LCTM, which is a censored normal model, was used to identify Ζ energy consumption trajectories using the R package lcmm. We used statistically rigorous Bayesian information criteria to determine the best fit and each trajectory class included at least 3% of the sample population. When the trajectories were determined, it meant that a new nominal categorical variable was created and confirmed the trajectory classes of each participant. The new variable was further used in Cox multivariate regression models.

After the follow-up times of Non-T2D and T2D were calculated, Cox multivariate regression models, with age as the time scale, were used to estimate associations between trajectories of Ζ energy and risk of T2D. The HR and 95% CI were calculated. Models were adjusted for covariates including age, sex, smoking, drinking, physical activity, education level, urbanisation index, total dietary energy, fat, protein, carbohydrate, BMI and hypertension status.

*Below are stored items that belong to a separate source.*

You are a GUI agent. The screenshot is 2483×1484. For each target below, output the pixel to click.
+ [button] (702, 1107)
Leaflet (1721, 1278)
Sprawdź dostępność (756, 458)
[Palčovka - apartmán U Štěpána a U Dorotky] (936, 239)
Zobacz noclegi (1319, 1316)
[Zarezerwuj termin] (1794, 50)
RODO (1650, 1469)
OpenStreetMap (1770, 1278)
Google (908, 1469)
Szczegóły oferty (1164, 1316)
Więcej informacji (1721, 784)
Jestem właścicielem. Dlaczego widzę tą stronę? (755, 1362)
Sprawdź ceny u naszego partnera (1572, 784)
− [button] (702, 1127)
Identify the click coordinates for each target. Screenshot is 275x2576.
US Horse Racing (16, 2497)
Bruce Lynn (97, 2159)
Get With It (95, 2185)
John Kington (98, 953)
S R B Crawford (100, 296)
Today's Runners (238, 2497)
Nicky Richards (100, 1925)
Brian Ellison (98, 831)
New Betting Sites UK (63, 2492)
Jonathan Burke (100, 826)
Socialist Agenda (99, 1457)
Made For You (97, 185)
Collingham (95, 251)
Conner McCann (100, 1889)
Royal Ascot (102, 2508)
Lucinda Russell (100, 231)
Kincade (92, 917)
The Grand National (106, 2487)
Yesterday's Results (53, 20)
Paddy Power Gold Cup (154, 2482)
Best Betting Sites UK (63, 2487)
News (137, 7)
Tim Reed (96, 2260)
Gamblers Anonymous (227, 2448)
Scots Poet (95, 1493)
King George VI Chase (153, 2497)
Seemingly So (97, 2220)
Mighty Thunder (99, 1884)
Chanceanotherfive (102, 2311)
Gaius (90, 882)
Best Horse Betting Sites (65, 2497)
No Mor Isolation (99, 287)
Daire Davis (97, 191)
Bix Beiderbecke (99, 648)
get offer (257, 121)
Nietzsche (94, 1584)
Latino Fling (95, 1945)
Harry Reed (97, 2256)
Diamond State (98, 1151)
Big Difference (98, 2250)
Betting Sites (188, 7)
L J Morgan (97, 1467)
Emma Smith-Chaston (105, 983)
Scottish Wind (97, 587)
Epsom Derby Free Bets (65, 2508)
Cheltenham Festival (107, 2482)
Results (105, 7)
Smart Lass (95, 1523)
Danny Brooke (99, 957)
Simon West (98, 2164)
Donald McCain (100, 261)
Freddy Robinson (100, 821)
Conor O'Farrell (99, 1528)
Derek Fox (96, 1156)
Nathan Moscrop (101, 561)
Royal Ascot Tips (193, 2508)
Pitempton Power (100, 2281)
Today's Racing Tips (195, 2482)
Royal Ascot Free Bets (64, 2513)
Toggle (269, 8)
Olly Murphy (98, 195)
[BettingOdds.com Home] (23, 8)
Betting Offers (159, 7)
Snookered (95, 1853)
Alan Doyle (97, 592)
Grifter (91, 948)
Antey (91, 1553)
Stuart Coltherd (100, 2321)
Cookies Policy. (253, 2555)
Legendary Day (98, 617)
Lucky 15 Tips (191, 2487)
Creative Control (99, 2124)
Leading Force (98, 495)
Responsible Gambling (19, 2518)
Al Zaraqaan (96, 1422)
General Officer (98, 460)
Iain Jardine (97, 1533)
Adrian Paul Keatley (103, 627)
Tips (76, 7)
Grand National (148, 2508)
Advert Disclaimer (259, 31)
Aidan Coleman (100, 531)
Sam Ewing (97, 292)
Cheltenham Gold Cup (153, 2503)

However, blood samples from participants were collected only in 2009 in the CHNS. After participants were classified into different Ζ energy consumption trajectories, subgroup analyses were performed to determine the relationship between obtained Ζ energy consumption trajectories and blood indicators adjusted with the above covariables by generalised linear models, which could recognise T2D-related blood indicators that were statistically different in different trajectories.

Based on the above, mediation analysis models were performed using the R package lavaan, to examine whether the association between Ζ energy consumption trajectories and risk of T2D was mediated by these biomarkers with adjustment for the above covariates.

Sensitivity analysis is an important method to verify the stability of the results and is an important part of statistical analysis in epidemiological studies. Six sets of sensitivity analyses were performed as follows: in set 1, we examined the relationship between the ratio of single-time point Ζ energy consumption and the risk of T2D, which would verify whether trajectory analysis could provide additional information; in set 2, the analysis was performed in men; in set 3, the analysis was performed in women; in set 4, the analysis was administered to overweight people; in set 5, breakfast and morning snack were treated as breakfast and the study was reanalysed; in set 6, based on the fifth sensitivity analysis, dinner and evening snack were treated as dinner.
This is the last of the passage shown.